■ **Text**
********
COURTESY PHOTO |  The Town Board met in work session Tuesday.

COURTESY PHOTO | The Town Board met in work session Tuesday.

At Tuesday’s Town Board work session the discussion turned to the consequences of making precedent-setting decisions.

John Needham, chairman of the Waterways Management Advisory Council (WMAC), told the board that recent applications for docks were exceeding the town code’s 100-foot limit.

“Applications come to us with precedents already set,” Mr. Needham said, citing a resident who recently applied to build a 130-foot dock, where nearby there was a 170-foot dock  built before docks were regulated by the code, and two other dock applications that received special exceptions to build over the 100-foot limit.

“It doesn’t seem an unreasonable request regarding what’s there,” Mr. Needham said.

The problem is described by WMAC members as “creep,” where all requests will be argued on the basis of precedent. Mr. Needham added that faced with applicants citing precedent, members often “don’t have a leg to stand on” to turn them down.
********
■ **Required task A**
Rename "Town Board" as "Town Council" in the stretch of the dock article from "COURTESY PHOTO | The" through "making precedent-setting decisions.", and write out that stretch.
■ **Required task B**
Carry on the article about dock-length precedents, starting after its last sentence.
The rows after this article are separate material and have no connection to it.
********
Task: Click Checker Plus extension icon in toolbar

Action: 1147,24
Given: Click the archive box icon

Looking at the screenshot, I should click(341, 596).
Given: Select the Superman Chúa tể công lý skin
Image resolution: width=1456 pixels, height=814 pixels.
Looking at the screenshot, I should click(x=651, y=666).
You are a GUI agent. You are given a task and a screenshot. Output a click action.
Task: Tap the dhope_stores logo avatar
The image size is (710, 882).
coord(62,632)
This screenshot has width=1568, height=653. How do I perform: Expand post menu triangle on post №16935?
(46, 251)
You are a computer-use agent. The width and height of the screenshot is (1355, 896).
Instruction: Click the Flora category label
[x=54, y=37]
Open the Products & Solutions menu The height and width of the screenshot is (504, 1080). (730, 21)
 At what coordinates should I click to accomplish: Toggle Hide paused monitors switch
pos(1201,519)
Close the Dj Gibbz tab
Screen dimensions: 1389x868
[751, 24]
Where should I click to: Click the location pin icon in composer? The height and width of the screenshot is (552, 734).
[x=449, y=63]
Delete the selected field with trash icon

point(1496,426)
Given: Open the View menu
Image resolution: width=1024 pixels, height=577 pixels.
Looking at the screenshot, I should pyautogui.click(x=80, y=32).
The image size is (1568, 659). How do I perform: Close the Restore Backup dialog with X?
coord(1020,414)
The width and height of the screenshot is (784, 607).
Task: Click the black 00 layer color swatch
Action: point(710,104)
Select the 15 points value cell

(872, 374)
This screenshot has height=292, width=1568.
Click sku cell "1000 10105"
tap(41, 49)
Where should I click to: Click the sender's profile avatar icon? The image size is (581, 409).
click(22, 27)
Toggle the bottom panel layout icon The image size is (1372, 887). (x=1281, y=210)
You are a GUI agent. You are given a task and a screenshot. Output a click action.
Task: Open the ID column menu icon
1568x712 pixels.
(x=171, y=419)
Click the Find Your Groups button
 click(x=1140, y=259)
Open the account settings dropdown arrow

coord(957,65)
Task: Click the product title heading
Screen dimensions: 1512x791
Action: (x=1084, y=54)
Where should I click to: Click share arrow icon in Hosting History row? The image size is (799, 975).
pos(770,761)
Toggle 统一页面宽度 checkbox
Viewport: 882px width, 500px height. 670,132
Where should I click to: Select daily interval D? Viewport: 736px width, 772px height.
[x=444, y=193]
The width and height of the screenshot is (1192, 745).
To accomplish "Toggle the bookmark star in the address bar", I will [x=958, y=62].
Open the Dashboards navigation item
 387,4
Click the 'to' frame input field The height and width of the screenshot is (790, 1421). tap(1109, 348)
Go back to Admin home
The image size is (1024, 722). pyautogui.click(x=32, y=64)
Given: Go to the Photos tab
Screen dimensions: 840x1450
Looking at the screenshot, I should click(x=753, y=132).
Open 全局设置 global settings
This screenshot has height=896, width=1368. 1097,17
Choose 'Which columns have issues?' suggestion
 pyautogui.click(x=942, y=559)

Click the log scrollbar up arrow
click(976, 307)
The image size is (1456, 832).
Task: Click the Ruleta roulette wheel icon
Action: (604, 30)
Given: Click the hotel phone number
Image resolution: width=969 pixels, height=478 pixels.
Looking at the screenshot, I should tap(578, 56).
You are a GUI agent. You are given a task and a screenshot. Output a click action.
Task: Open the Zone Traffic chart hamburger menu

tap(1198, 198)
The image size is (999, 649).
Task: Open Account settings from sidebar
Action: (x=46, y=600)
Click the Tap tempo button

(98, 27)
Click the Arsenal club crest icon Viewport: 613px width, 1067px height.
********
■ **Written response A**
COURTESY PHOTO | The Town Council met in work session Tuesday.

At Tuesday’s Town Council work session the discussion turned to the consequences of making precedent-setting decisions.

■ **Written response B**
Councilwoman Chris Lewis asked Mr. Needham what reasons are given to build something prohibited by the code.

An applicant might say a recently purchased sailboat can’t get to a dock because it draws too much water and needs more space, Mr. Needham said.

“Maybe what they should be thinking is buying a boat that fits the dock,” Ms. Lewis said to general laughter.

Supervisor Jim Dougherty said precedent should not hinder the board’s or the WMAC’s decisions.

“I think we can still turn down the next applications,” Mr. Dougherty said. “The facts differ on each one. The precedent issue is sometimes over-emphasized by greedy folks. They want more and they’re entitled to have the best advisers they can to ask for more, but we’re entitled to push back politely, too.”